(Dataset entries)

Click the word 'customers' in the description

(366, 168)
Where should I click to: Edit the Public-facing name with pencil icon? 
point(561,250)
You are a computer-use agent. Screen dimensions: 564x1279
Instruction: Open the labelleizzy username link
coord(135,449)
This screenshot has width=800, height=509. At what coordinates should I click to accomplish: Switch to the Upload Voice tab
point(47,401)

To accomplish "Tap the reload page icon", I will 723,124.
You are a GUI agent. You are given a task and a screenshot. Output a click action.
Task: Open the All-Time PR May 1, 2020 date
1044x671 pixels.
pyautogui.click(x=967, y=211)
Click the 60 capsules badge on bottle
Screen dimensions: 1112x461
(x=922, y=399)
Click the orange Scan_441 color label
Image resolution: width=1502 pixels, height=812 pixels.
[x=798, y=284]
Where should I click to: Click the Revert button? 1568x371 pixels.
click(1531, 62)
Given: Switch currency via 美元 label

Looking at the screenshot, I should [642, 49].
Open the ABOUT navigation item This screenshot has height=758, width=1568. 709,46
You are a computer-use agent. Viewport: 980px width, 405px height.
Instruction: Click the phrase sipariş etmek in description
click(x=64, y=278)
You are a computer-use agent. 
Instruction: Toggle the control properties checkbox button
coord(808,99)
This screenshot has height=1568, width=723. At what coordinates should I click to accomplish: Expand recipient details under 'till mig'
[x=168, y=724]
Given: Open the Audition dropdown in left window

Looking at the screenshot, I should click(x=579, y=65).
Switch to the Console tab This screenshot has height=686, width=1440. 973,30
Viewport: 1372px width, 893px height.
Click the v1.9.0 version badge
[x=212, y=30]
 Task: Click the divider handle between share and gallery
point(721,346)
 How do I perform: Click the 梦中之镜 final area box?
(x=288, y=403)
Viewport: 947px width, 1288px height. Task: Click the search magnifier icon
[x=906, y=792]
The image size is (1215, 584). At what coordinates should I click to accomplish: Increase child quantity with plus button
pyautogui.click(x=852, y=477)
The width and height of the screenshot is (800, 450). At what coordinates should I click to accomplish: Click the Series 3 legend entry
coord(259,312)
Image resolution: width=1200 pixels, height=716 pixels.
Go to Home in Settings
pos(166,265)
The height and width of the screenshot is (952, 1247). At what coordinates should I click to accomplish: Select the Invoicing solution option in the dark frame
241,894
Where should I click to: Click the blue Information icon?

**Instructions to follow:**
Set down each entry from above once more, exactly as written.

**Result for this task:**
Click the word 'customers' in the description

(366, 168)
Where should I click to: Edit the Public-facing name with pencil icon? 
point(561,250)
You are a computer-use agent. Screen dimensions: 564x1279
Instruction: Open the labelleizzy username link
coord(135,449)
This screenshot has width=800, height=509. At what coordinates should I click to accomplish: Switch to the Upload Voice tab
point(47,401)

To accomplish "Tap the reload page icon", I will 723,124.
You are a GUI agent. You are given a task and a screenshot. Output a click action.
Task: Open the All-Time PR May 1, 2020 date
1044x671 pixels.
pyautogui.click(x=967, y=211)
Click the 60 capsules badge on bottle
Screen dimensions: 1112x461
(x=922, y=399)
Click the orange Scan_441 color label
Image resolution: width=1502 pixels, height=812 pixels.
[x=798, y=284]
Where should I click to: Click the Revert button? 1568x371 pixels.
click(1531, 62)
Given: Switch currency via 美元 label

Looking at the screenshot, I should [642, 49].
Open the ABOUT navigation item This screenshot has height=758, width=1568. 709,46
You are a computer-use agent. Viewport: 980px width, 405px height.
Instruction: Click the phrase sipariş etmek in description
click(x=64, y=278)
You are a computer-use agent. 
Instruction: Toggle the control properties checkbox button
coord(808,99)
This screenshot has height=1568, width=723. At what coordinates should I click to accomplish: Expand recipient details under 'till mig'
[x=168, y=724]
Given: Open the Audition dropdown in left window

Looking at the screenshot, I should click(x=579, y=65).
Switch to the Console tab This screenshot has height=686, width=1440. 973,30
Viewport: 1372px width, 893px height.
Click the v1.9.0 version badge
[x=212, y=30]
 Task: Click the divider handle between share and gallery
point(721,346)
 How do I perform: Click the 梦中之镜 final area box?
(x=288, y=403)
Viewport: 947px width, 1288px height. Task: Click the search magnifier icon
[x=906, y=792]
The image size is (1215, 584). At what coordinates should I click to accomplish: Increase child quantity with plus button
pyautogui.click(x=852, y=477)
The width and height of the screenshot is (800, 450). At what coordinates should I click to accomplish: Click the Series 3 legend entry
coord(259,312)
Image resolution: width=1200 pixels, height=716 pixels.
Go to Home in Settings
pos(166,265)
The height and width of the screenshot is (952, 1247). At what coordinates should I click to accomplish: Select the Invoicing solution option in the dark frame
241,894
Where should I click to: Click the blue Information icon?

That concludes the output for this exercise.